Die Leuchtturm Gruppe - von Briefmarkensammeln bis Journaling
Hätte eine Künstliche Intelligenz (KI) die Aufgabe, ein erfolgreiches Familienunternehmen auf Basis eines ehrlichen Kaufmanns zu generieren, käme dabei wohl die Leuchtturm Gruppe heraus. 1917 gründet Paul Koch in Aschersleben den Kabe-Verlag, spezialisiert auf Sammelalben. Doch das Unternehmen wird zum Spielball der Geschichte: Verkauf in den 1930ern, Weltkrieg, später Verstaatlichung in der DDR und schließlich der Neuaufbau in Göppingen. Koch startet parallel einen zweiten Anlauf und gründet 1948 in Hamburg den Leuchtturm Albenverlag. Der wird bis zur Zusammenführung der beiden 1997 mit Kabe verbunden bleiben.
Aber einen Schritt zurück: 1962 tritt Kurt Stürken bei Leuchtturm ein. Zehn Jahre später wird er Gesellschafter und Partner. Er macht die Marke zu einem international erfolgreichen Unternehmen mit Dependancen in New York (1967), Kanada (1972) und heute insgesamt fünf weiteren Ländern. Stürken hat vier Söhne: Felix, Axel, Max und Moritz. Die drei jüngeren sind im Familienunternehmen tätig – und auch das bekommt Zuwachs. Die Leuchtturm Gruppe übernimmt Traditionsmarken wie Semikolon und Bethge; 2000 gründet sie mit Torquato einen eigenen Handel für eben jene schönen Dinge. Acht Marken und 600 Mitarbeitende gehören mittlerweile zur „Familie“.
Max und Axel Stürken, die aktuellen Hauptgesellschafter, haben Erfolg. Seit 2000 ist das Unternehmen nach eigenen Angaben mit zweistelligen Renditen profitabel. Innerhalb von zehn Jahren hat sich der Jahresumsatz fast verdreifacht, von 40 auf 110 Millionen Euro. Hero-Produkt ist das Notizbuch der Marke Leuchtturm1917. 2023 haben sie mehr als fünf Millionen der farbigen Alltagsbegleiter verkauft.
Denken mit der Hand
„Es ist ein kleines Produkt, aber es entspricht einem großen Bedürfnis“, sagt Max Stürken über den bekannten Bestseller. 250 Seiten, Fadenheftung, zwei Lesebänder, dickes Papier, der Bezug aus umweltfreundlichem Material.
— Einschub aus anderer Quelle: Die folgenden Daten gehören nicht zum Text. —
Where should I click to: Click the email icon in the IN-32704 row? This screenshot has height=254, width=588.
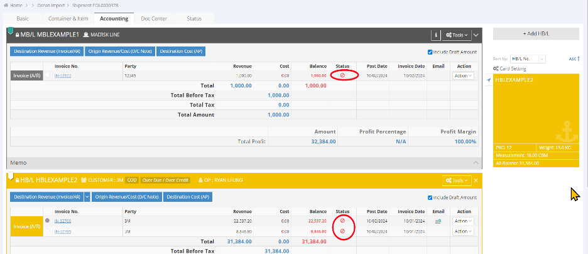(x=438, y=221)
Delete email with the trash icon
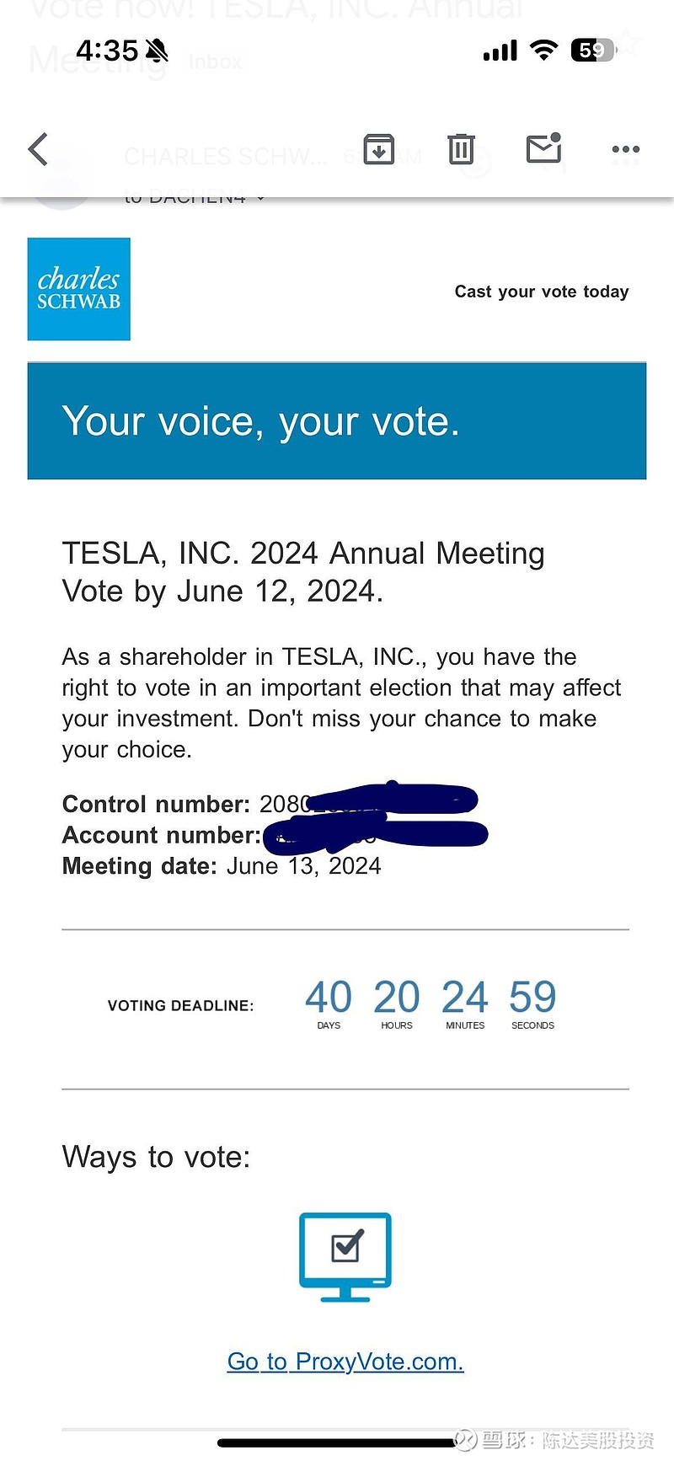Viewport: 674px width, 1461px height. pos(461,150)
Dazu eine große Farbauswahl, jedes Jahr kommen vier neue Töne dazu, plus Sondereditionen. Aber mal ehrlich: Macht es wirklich einen Unterschied, darin etwas zu notieren oder in einem Collegeblock? „Technisch macht das keinen Unterschied“, antwortet Axel Stürken ruhig. „Wir machen ja auch kein Hehl daraus, dass es andere Notizbücher gibt, die ihren Zweck erfüllen. Den Unterschied macht die Botschaft, die wir kommunizieren: Etwas in ein Leuchtturm-Buch zu schreiben ist wie Denken mit der Hand. Das sind mehr als Notizen.“ Es gibt den Worten Bedeutung, erhöht ihren Wert.
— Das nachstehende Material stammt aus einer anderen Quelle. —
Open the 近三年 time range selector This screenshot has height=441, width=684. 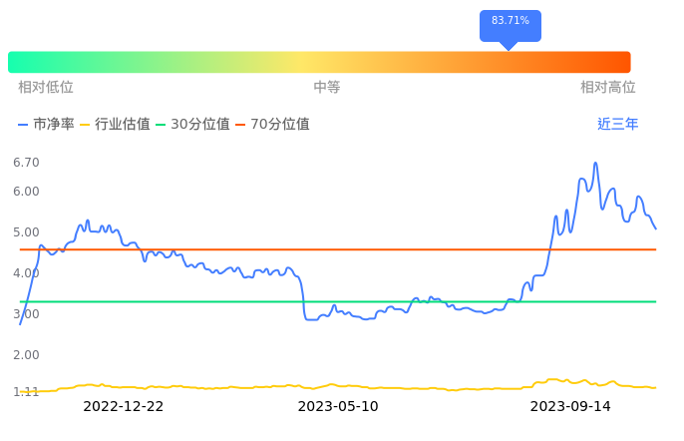click(x=617, y=125)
Gerade in der heutigen digitalen Welt gebe es ein großes Bedürfnis, analog etwas festzuhalten – mithilfe eines greifbaren Objekts. Denn das Leben, die Welt selbst seien nun mal physisch und analog. „Ich lebe mit diesem Buch“, sagt Max Stürken und streicht über den tannengrünen Einband der DIN-A4-großen Version vor sich auf dem Tisch. „Die Bücher begleiten mich seit Jahren privat und beruflich. Ich bewahre jedes in einem Regal auf, versehen mit einem Aufkleber des jeweiligen Zeitraums.“ Und damit liegt er im Trend. Journaling, Bulleting, Achtsamkeit sind gerade bei jüngeren Menschen Maßnahmen für mehr Halt und Orientierung in einer zunehmend digitalen (Arbeits-)Welt. „Das ist ein wachsender Markt“, sagt Axel Stürken, „sowie ein sehr attraktives Geschäft. Und wir sehen überhaupt keine Verlangsamung.“
Ein Leuchtturm mit vielen guten Lichtern
Doch auch die anderen Marken wachsen und gedeihen. Die ursprünglichen Leuchtturm-Sammelprodukte machen noch immer zehn Prozent des Umsatzes aus, Torquato ein Drittel. „Wir haben für jede Marke ein eigenes tolles Team und eine verantwortliche Person, die sich selbst als Unternehmer sieht“, so Axel Stürken. „Wir fungieren eher als Co-Partner. Sonst wäre das nicht möglich, weil wir einfach überall zu nah dran wären.“ Sein Bruder Max nennt „Familie“ als wichtigsten Unternehmenswert. „Wir haben eine sehr persönliche Art, auf das Geschäft zu gucken und auch Entscheidungen zu treffen. Wir achten bei Mitarbeitenden nicht nur darauf, ob sie formal die Voraussetzungen mitbringen, sondern auch, ob sie zu uns und unserer Art passen.“ Zum Beispiel? „Wir legen sehr viel Wert auf Humor. Und da gibt es ja sehr viele unterschiedliche Arten.“ Fast so viele wie Notizbuch-Farben bei Leuchtturm.